_Working data_.
*** Block opens ***

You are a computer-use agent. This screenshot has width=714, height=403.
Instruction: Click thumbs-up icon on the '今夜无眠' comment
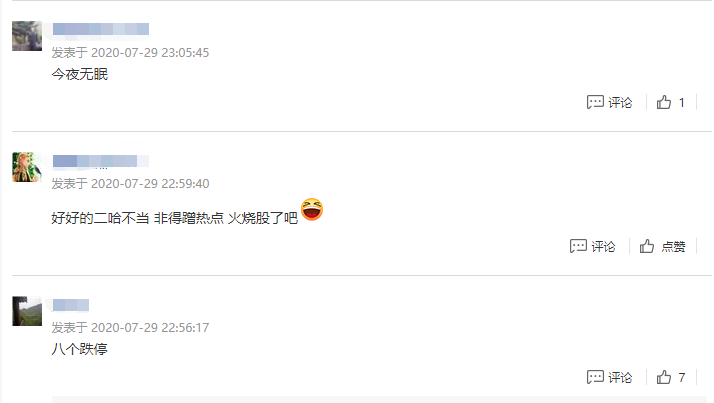664,102
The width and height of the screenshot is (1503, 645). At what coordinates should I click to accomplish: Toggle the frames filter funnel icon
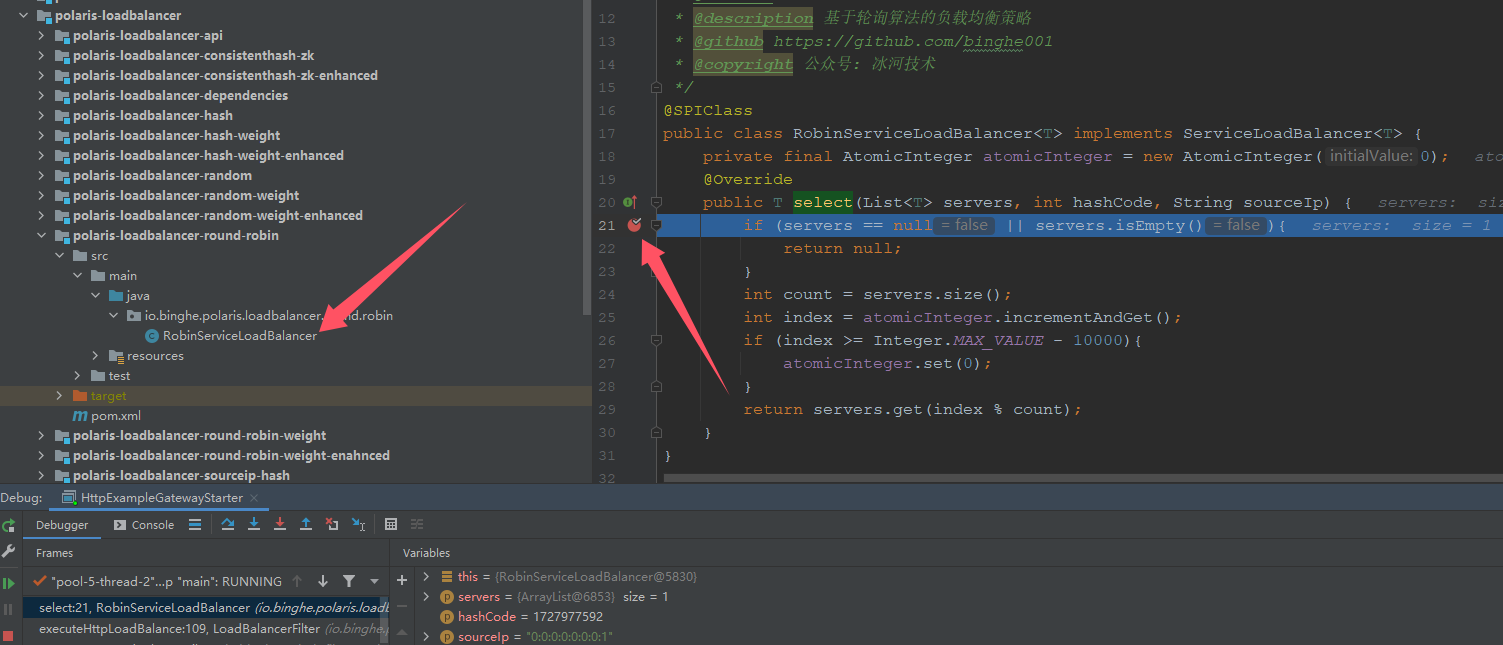click(348, 581)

*** Block closes ***

Take the listing and print it again exactly, but without any pictures.

_Completed task_.
You are a computer-use agent. This screenshot has width=714, height=403.
Instruction: Click thumbs-up icon on the '今夜无眠' comment
664,102
The width and height of the screenshot is (1503, 645). At what coordinates should I click to accomplish: Toggle the frames filter funnel icon
click(348, 581)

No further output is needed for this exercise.